**REQUIRED WORK**.
Write out every record below exactly as given. Leave the pictures out.

SUPPLIED INFORMATION: Begin

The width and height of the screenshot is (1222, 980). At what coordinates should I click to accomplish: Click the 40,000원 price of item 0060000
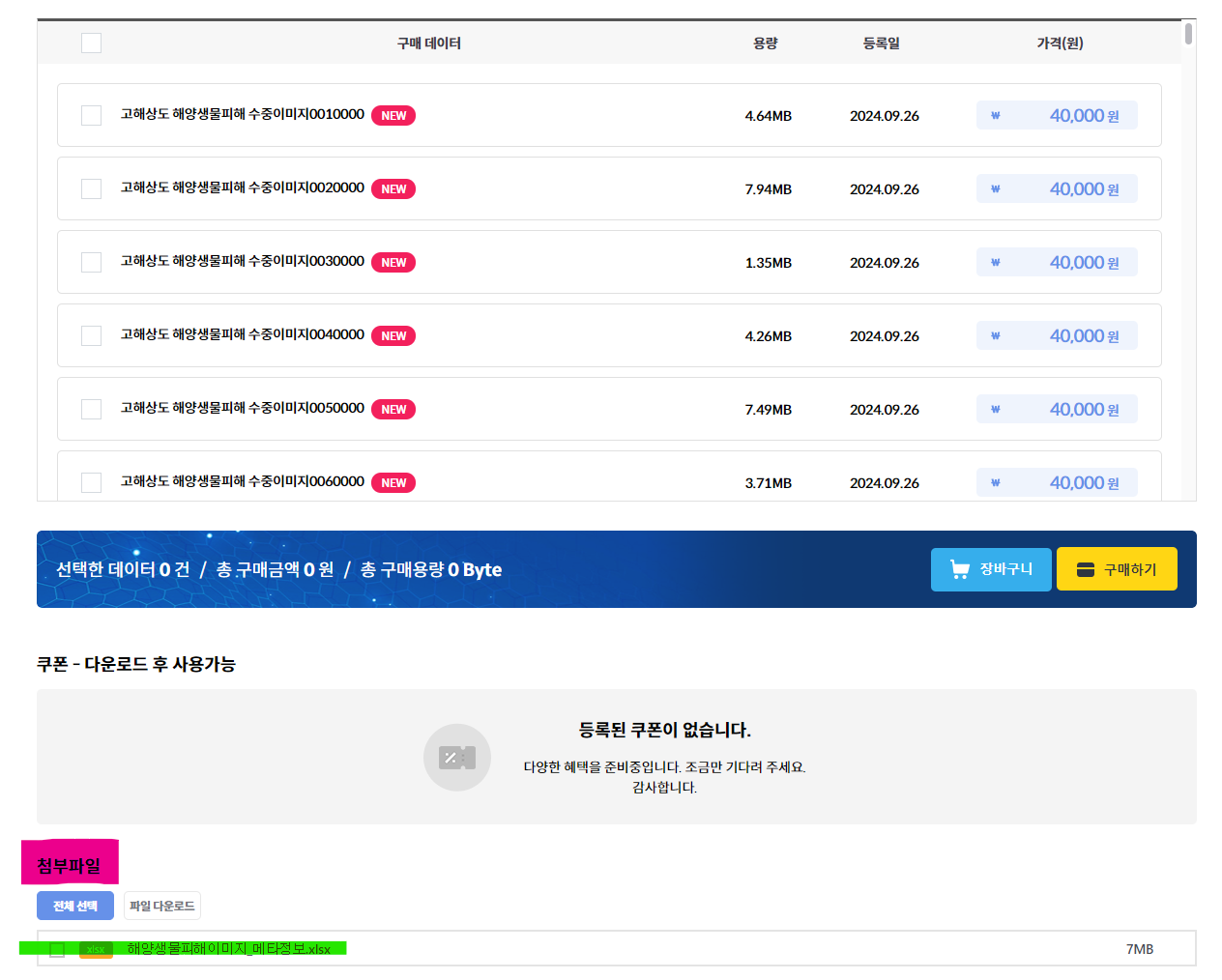point(1084,483)
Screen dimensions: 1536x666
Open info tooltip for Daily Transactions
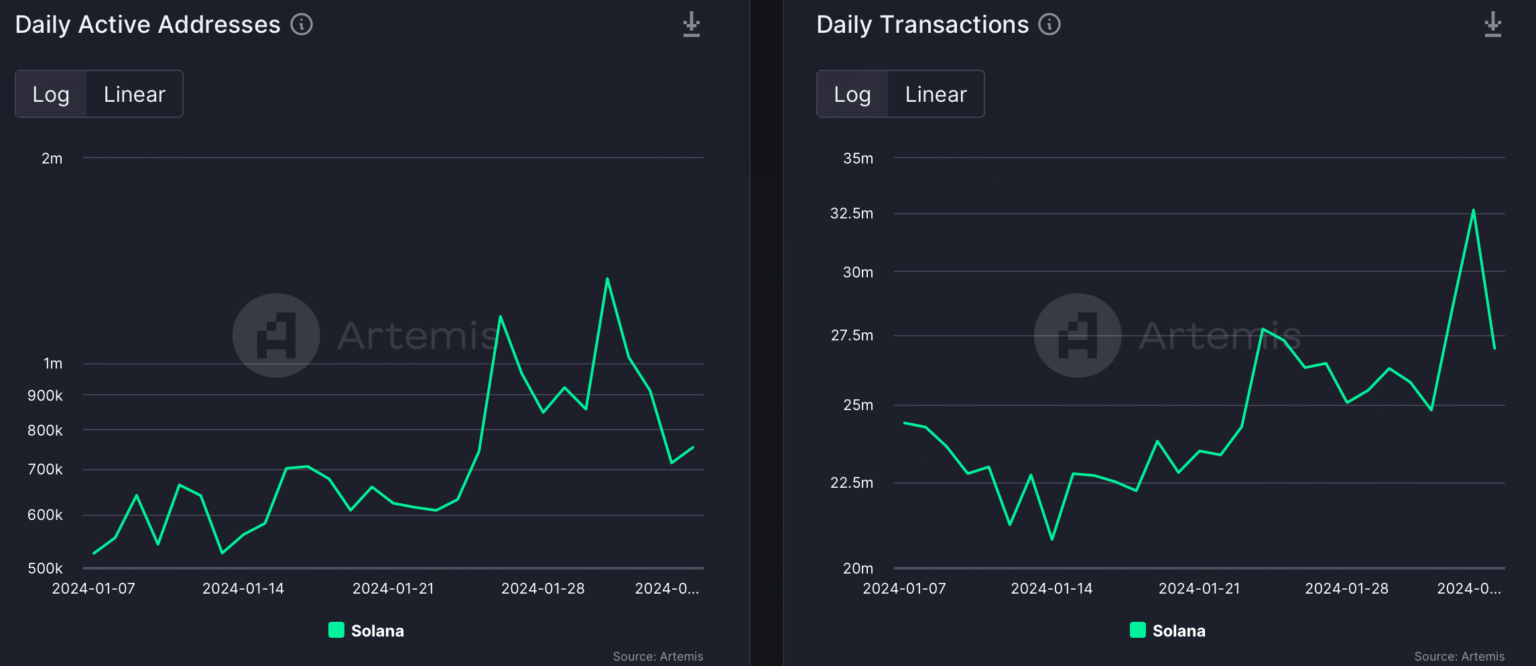(1049, 25)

SUPPLIED INFORMATION: End

**RESPONSE BOX**.
The width and height of the screenshot is (1222, 980). At what coordinates should I click to accomplish: Click the 40,000원 price of item 0060000
point(1084,483)
Screen dimensions: 1536x666
Open info tooltip for Daily Transactions
(1049, 25)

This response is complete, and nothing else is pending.